I came to the U.S. from England ten months ago to join my husband Mike, who is completing his MBA at Stanford University. Mike has a computer science and consulting background, but his love for technology started from a very young age (he built his first computer when he was 8 years old!) – so having the opportunity to learn and gain experience in the heart of Silicon Valley was a lifelong dream for him and we were both thrilled at the prospect of an adventure in California.
Mike and I maintained a long distance relationship during his first year at Stanford as I was completing my masters in Human Resources in the UK. We got married in the summer of 2014 and I joined Mike in California on an F-2 spousal visa. The U.S. F-1/F-2 visas are for students and their dependents, but one of the restrictions of this visa is that I am not permitted to work while we are here. I planned to obtain a visa that would allow me to work and continue with my career, as I have nearly seven years of work experience, and before moving I had researched the demand for HR professionals in the area and it seemed strong. However, I soon learned that finding a job wasn’t going to be the challenge. Instead, the challenge would be getting a visa to allow me to apply my skills in the workplace and contribute to the U.S. economy.

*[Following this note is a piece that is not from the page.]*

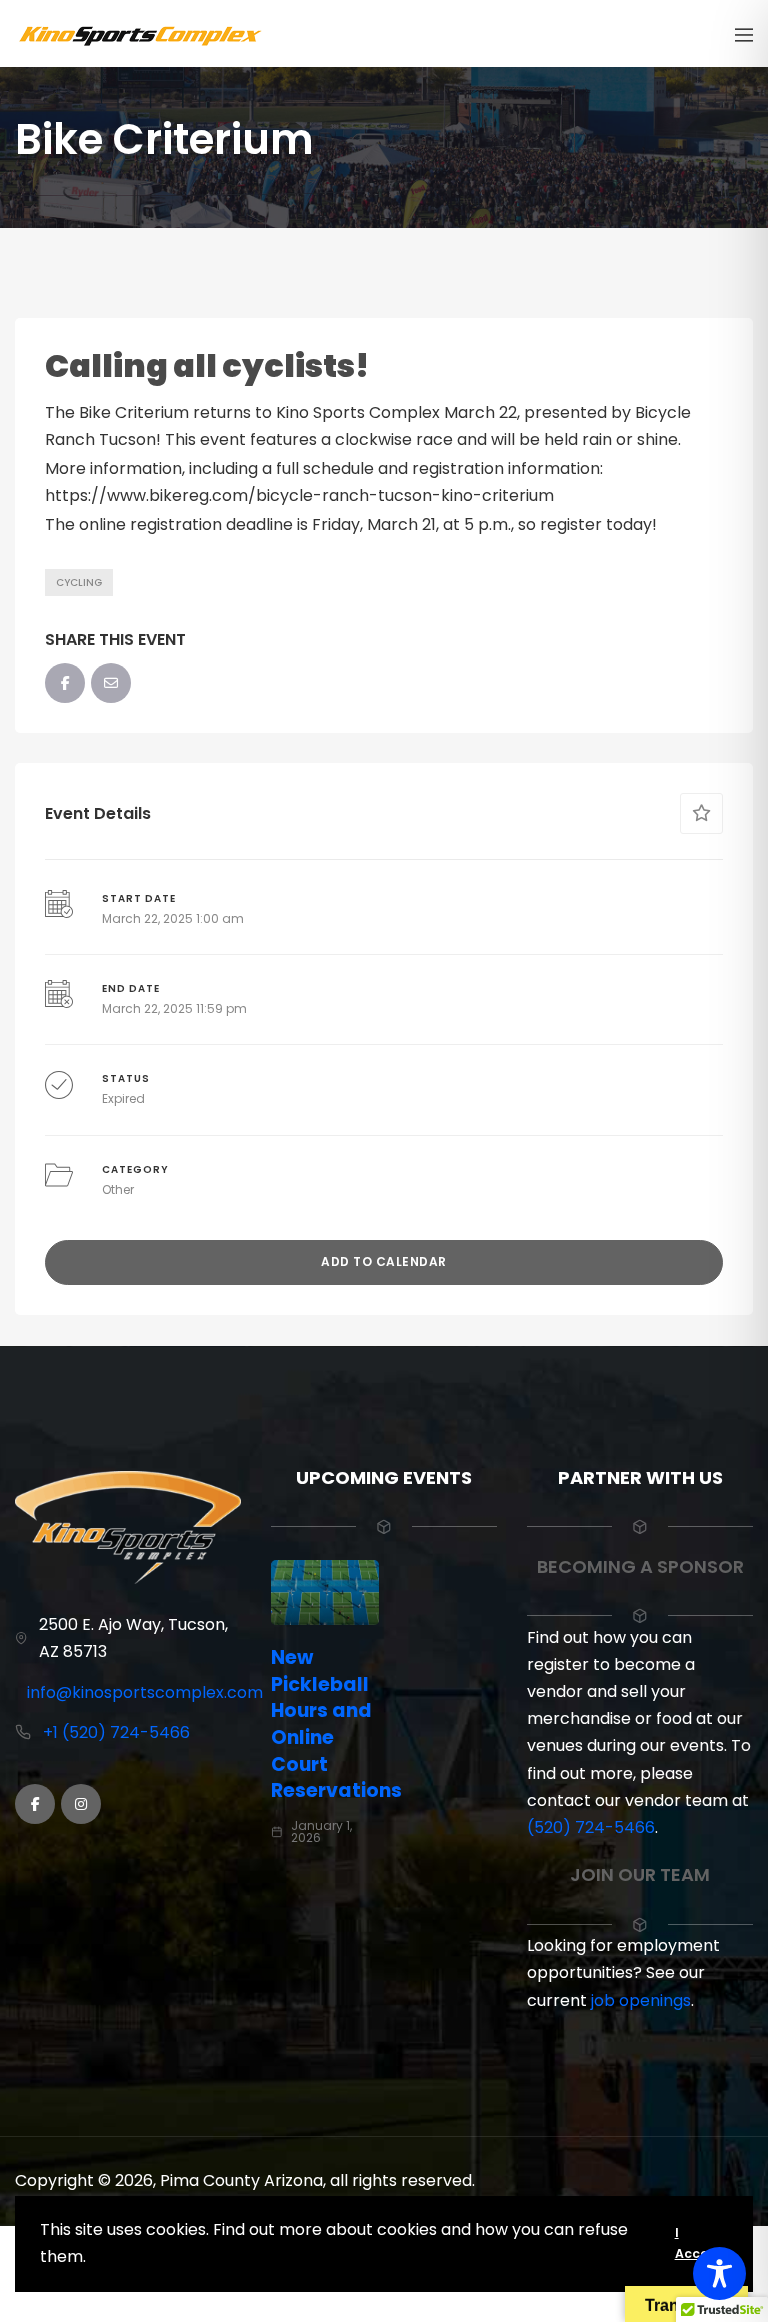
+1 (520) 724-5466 (116, 1732)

The best visa for me to apply for was the H-1B, which allows foreign nationals to work in the U.S. for up to six years. In order to apply for an H-1B, I would need an offer of employment and sponsorship from a company – and I quickly found that the lengthy and expensive H-1B application process deters many companies from hiring people like me.
H-1B visas are issued based on a hugely oversubscribed lottery and there is no way to guarantee success. The companies I hoped would sponsor me reserve their H-1B visa applications for people with technical skills and wouldn’t consider sponsoring someone in human resources. Even though there is demand for people with my skill set, I haven’t been able to apply for a visa and I feel a great deal of uncertainty about my career.
But this isn’t just my story, it’s Mike’s as well. I’m thrilled to say he has accepted a wonderful offer with a company in Silicon Valley and has been able to apply for a H-1B. Yet even with everything in place, we are still waiting to hear whether he has been successful in the lottery and cannot plan for our future while the uncertainty hangs over us. If Mike’s application is successful, I will move to an H-4 visa as his dependent. Though H-4 visa holders cannot currently work, President Obama’s executive actions on immigration will soon allow H-4 visa holders to apply for work permits.
Living with such a high degree of uncertainty about how long we will be able to stay in the U.S. affects many aspects of our lives. For example, we would like to buy a home here and put down roots as a family, but our uncertainty about our visas means we can’t commit to investing in a home. From an economic standpoint, these restrictions seem incredibly limiting – both to us and the local economy – but the real damage is the knowledge that we can’t build our life here together with no idea what might happen next.